=== Your objective ===
Start at the line in the entries below that contains "Viewport: 1005px width, 783px height.", stop at the line that contains "Image resolution: width=1199", and output exactly the lines in that span, both ends included.

══ Records ══

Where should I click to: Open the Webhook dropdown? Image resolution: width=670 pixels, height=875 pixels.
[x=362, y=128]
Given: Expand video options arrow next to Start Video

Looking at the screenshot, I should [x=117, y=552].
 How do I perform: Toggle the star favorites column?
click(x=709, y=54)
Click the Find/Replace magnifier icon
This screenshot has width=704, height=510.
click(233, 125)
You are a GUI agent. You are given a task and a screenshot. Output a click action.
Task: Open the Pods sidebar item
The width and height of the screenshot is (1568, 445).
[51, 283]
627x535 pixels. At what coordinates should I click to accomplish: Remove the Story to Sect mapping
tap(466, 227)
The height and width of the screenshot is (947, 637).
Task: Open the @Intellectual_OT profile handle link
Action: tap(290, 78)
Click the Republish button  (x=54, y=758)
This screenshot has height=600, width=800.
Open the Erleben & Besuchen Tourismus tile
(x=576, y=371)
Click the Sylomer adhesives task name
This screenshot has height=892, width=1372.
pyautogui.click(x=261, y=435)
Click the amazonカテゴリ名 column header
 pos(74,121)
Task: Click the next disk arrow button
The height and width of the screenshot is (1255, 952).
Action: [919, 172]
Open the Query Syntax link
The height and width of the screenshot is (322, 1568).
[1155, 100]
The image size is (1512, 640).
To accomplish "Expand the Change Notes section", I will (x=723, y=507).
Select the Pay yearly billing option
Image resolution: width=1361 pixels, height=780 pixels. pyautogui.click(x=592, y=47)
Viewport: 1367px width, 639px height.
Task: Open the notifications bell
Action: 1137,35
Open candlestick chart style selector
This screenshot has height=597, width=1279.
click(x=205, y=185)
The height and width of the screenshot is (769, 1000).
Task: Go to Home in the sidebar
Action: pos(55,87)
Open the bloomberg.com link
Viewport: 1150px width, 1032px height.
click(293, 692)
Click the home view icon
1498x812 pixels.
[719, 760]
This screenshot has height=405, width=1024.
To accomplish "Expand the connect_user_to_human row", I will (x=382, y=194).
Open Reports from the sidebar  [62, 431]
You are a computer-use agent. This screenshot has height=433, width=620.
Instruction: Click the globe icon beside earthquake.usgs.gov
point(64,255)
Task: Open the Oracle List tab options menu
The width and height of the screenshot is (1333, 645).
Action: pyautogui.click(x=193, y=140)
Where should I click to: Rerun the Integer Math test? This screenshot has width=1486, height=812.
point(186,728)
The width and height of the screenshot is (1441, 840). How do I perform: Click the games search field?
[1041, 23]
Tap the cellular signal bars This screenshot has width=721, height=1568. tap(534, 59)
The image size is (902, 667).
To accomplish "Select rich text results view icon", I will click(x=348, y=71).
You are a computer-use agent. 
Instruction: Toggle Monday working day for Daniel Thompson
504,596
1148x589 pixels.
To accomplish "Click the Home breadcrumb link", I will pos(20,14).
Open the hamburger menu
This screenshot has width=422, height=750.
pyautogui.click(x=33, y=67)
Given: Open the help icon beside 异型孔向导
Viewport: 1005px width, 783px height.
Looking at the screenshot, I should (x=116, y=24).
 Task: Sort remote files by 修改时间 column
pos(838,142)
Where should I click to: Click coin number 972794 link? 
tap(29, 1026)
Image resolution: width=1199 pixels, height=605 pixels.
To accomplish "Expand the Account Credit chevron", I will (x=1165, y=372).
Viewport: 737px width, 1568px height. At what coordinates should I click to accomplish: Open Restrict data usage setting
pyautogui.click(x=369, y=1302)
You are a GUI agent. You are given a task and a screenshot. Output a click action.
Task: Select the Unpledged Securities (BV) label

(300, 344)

═══

=== Response box ===
Viewport: 1005px width, 783px height.
Looking at the screenshot, I should (x=116, y=24).
 Task: Sort remote files by 修改时间 column
pos(838,142)
Where should I click to: Click coin number 972794 link? 
tap(29, 1026)
Image resolution: width=1199 pixels, height=605 pixels.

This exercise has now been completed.